Amṛtacandra defines agency, or the state of acting—which is mutually exclusive with the state of knowing—as karma-rāga, the karmic state of attachment, which can be also understood as an attachment to action. This attachment stands for an ignorant inclination (abodhamayam adhyavasāyam) that arises from false views (mithyā-dṛṣṭi). This ignorant inclination leads a person to mistakenly believe they are responsible for the states of others and that others are responsible for their own states, thinking “I kill others” (hiṃsāmi) and “others kill me” (hiṃsijjāmi ya parehiṃ sattehiṃ). The soul’s identification with these inclinations corresponds to the conventional viewpoint (Pkt. vavahārassa), which makes the person appear as an agent of material states: “From the conventional viewpoint, the soul produces (Pkt. karedi) material karma of all kinds, and the soul also experiences (Pkt. veyai) material karma in a variety of ways.” Amṛtacandra explains that volitional inclination is external to the soul and results in bondage. For instance, a monk who is free from attachment (rāga) to action and thus devoid of volitional inclination does not accrue karmic bondage, even if they accidentally commit a crime, such as mistakenly killing a living being: “A person who is without attachment (arato) does not get bound.” The emotional state of attachment or desire does not only define the nature of action but is part of the action itself, since acting is explained through the karmic state of rāga. Without emotional states, an action—even one as serious as killing—does not involve the presence of an agent.

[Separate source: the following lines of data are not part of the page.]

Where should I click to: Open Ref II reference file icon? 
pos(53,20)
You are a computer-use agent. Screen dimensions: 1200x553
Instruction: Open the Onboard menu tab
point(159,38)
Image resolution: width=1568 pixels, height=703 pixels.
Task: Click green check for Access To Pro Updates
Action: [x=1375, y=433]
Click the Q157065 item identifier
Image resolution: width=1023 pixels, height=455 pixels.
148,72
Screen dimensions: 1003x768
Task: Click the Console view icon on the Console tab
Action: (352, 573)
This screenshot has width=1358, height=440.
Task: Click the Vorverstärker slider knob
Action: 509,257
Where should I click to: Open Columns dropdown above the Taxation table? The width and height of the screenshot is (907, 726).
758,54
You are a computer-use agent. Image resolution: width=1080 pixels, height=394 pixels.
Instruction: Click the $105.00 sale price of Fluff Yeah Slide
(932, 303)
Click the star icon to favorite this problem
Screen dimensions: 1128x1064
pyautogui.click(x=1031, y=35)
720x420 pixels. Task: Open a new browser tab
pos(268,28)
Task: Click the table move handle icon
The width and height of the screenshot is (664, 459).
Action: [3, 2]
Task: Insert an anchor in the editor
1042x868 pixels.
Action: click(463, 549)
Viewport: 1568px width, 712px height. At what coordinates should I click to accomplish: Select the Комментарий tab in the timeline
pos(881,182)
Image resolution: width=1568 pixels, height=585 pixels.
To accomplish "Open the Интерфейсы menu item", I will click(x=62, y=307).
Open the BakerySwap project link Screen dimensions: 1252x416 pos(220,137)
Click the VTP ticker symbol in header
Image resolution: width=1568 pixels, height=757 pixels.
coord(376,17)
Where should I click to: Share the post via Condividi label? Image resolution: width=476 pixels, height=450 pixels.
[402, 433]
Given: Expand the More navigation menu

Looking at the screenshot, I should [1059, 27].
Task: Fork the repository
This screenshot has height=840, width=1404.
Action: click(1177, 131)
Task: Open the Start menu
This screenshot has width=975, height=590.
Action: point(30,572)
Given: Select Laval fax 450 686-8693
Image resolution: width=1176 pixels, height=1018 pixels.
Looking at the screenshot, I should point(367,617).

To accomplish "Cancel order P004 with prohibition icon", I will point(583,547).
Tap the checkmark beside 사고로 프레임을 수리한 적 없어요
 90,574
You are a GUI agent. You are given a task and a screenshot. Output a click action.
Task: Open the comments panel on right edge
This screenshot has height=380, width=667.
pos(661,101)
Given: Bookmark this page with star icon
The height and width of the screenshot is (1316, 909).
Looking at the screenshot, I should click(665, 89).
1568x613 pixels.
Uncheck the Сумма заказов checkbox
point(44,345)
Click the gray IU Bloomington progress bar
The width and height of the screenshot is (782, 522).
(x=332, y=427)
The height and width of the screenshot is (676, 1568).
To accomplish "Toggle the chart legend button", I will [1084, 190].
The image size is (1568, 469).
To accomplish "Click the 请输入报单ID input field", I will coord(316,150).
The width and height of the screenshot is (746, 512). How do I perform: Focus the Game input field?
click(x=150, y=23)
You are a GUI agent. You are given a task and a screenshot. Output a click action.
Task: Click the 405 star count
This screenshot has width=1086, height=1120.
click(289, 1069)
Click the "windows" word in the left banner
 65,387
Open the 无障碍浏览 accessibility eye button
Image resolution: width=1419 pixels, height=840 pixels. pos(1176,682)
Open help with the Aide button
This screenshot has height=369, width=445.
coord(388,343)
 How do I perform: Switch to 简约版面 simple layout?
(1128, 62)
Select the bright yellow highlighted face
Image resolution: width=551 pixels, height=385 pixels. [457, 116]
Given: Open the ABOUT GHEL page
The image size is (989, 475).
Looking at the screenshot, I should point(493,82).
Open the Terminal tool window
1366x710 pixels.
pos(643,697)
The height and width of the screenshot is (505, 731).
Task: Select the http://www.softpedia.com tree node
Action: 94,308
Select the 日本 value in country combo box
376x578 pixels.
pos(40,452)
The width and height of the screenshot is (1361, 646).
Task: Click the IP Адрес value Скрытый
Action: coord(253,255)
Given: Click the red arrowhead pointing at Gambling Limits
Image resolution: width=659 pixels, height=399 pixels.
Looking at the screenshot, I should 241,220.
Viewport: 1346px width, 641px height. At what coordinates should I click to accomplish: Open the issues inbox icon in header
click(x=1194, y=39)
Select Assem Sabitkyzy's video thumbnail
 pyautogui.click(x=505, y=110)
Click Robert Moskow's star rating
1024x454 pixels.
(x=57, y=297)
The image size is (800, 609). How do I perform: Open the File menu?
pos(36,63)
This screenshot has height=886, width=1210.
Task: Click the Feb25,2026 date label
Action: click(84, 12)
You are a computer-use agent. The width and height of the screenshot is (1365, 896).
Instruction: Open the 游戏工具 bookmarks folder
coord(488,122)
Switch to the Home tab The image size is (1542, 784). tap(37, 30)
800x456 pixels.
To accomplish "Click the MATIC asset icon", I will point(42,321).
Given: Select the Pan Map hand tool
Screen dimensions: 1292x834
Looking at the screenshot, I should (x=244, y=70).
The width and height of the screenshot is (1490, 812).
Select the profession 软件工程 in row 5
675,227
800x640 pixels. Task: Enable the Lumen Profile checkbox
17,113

Without false identification, the soul no longer acts in the world: “this person, having become the knower, becomes free from agency and shines forth” (jñānī-bhūya tadā sa eṣa lasitaḥ kartṛtva-ṣūnyaḥ pumān). In this context, the agency of the soul collapses, as the agent and the object merge into a state of unity and oneness. The soul cannot be considered an agent of knowledge because the soul itself is knowledge; thus, there are no causal relations between the two. Amṛtacandra states that when duality is eliminated, there is no application of analytical frameworks and perspectives: “The glory of perspectives (nayas) does not rise, proof (pramāṇa) is setting down; we don’t know where the discus of analytic techniques (nikṣepas) goes. What more can we say? When the soul becomes the all-encompassing radiance, it experiences itself, and duality does not appear.” Duality vanishes in the experiences described by Amṛtacandra, who understands the soul’s highest state as one in which it merges within itself.
The Jain philosophers Kundakunda (second half of the first millennium) and Amṛtacandra (eleventh century) assert that an individual becomes an agent and experiencer of a cognitive or embodied state through temporary identification with that state. This paper explores how such identification, while entangling the soul in the cycle of rebirth, creates a relationship of product and producer (bhāva-bhāvaka) between karma, as the action, and the soul, as the agent. This framework imbues the soul with agency over its karmic states, which Kundakunda illustrates using the example of sexual desire: although attraction is part of karma, this does not imply a situation in which one karma desires another karma (kammaṃ ceva hi kammaṃ ahilasai). While karma is responsible for sexual desire, the individual retains control over their urges. By focusing on the tension between karma and agency, this paper examines how Kundakunda and Amṛtacandra explore the relationship between bondage and freedom.